Task to complete
Copy out the records word for word, starting at the very beginning and ending at the line that contains "set as default", with that line included.

───── Recorded information

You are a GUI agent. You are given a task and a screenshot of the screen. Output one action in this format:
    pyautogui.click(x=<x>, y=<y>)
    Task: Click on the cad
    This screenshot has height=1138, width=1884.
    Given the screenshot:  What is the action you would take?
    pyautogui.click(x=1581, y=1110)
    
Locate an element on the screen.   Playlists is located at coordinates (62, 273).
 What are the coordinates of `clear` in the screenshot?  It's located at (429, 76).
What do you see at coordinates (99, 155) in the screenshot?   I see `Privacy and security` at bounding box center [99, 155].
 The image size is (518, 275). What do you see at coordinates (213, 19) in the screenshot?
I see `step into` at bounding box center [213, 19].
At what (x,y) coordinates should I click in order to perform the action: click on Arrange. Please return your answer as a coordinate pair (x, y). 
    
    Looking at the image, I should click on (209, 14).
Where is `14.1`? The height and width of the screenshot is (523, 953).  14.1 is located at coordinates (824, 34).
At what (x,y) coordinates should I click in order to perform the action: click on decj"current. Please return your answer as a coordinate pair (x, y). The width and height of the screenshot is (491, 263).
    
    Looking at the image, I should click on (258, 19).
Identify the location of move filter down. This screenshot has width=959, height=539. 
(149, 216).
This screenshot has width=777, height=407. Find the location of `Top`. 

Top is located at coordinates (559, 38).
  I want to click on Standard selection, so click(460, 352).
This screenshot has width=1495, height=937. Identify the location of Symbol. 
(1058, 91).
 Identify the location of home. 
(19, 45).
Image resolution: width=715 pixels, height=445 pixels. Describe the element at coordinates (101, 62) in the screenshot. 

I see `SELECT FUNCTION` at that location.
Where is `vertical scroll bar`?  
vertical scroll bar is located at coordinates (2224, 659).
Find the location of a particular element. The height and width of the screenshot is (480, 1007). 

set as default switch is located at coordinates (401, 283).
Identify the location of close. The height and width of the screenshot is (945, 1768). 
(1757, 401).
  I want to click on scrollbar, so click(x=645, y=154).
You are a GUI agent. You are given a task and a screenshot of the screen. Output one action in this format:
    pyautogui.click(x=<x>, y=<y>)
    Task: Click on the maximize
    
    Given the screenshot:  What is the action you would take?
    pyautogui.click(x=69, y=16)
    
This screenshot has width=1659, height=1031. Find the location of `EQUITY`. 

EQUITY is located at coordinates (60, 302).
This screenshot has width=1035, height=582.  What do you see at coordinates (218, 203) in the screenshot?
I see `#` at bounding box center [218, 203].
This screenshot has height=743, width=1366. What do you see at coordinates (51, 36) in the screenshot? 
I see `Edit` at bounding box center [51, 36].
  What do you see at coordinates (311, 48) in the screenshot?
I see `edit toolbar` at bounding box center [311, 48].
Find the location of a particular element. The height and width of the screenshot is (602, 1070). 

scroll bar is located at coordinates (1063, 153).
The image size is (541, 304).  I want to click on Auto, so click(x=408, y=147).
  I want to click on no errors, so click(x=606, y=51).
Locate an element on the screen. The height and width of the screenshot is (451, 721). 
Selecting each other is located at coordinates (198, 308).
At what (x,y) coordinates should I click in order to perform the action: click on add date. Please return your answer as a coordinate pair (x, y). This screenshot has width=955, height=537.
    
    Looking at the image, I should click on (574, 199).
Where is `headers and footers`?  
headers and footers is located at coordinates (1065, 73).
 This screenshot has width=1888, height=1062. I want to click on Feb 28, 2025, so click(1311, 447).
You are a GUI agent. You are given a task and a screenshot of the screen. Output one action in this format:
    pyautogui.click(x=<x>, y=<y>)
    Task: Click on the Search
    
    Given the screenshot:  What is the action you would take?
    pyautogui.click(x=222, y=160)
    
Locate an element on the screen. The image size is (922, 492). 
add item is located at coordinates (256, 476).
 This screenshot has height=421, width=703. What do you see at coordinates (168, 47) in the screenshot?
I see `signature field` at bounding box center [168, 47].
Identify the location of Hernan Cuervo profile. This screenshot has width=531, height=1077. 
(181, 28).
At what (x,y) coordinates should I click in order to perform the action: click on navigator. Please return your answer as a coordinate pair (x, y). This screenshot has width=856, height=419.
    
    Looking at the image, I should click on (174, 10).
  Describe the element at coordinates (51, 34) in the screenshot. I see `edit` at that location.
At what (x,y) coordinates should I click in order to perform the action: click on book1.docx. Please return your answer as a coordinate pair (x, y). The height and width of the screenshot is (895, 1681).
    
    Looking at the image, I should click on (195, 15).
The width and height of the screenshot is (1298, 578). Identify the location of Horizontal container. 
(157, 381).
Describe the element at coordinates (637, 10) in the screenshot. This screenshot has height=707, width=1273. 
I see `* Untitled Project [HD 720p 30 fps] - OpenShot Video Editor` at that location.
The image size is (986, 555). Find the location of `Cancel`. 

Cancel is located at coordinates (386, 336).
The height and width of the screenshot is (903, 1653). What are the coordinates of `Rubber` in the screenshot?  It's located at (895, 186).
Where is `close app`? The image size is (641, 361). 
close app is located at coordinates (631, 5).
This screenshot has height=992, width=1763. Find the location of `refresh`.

──────────

Answer for this exercise
You are a GUI agent. You are given a task and a screenshot of the screen. Output one action in this format:
    pyautogui.click(x=<x>, y=<y>)
    Task: Click on the cad
    This screenshot has height=1138, width=1884.
    Given the screenshot:  What is the action you would take?
    pyautogui.click(x=1581, y=1110)
    
Locate an element on the screen.   Playlists is located at coordinates (62, 273).
 What are the coordinates of `clear` in the screenshot?  It's located at (429, 76).
What do you see at coordinates (99, 155) in the screenshot?   I see `Privacy and security` at bounding box center [99, 155].
 The image size is (518, 275). What do you see at coordinates (213, 19) in the screenshot?
I see `step into` at bounding box center [213, 19].
At what (x,y) coordinates should I click in order to perform the action: click on Arrange. Please return your answer as a coordinate pair (x, y). 
    
    Looking at the image, I should click on (209, 14).
Where is `14.1`? The height and width of the screenshot is (523, 953).  14.1 is located at coordinates (824, 34).
At what (x,y) coordinates should I click in order to perform the action: click on decj"current. Please return your answer as a coordinate pair (x, y). The width and height of the screenshot is (491, 263).
    
    Looking at the image, I should click on (258, 19).
Identify the location of move filter down. This screenshot has width=959, height=539. 
(149, 216).
This screenshot has width=777, height=407. Find the location of `Top`. 

Top is located at coordinates (559, 38).
  I want to click on Standard selection, so click(460, 352).
This screenshot has width=1495, height=937. Identify the location of Symbol. 
(1058, 91).
 Identify the location of home. 
(19, 45).
Image resolution: width=715 pixels, height=445 pixels. Describe the element at coordinates (101, 62) in the screenshot. 

I see `SELECT FUNCTION` at that location.
Where is `vertical scroll bar`?  
vertical scroll bar is located at coordinates (2224, 659).
Find the location of a particular element. The height and width of the screenshot is (480, 1007). 

set as default switch is located at coordinates (401, 283).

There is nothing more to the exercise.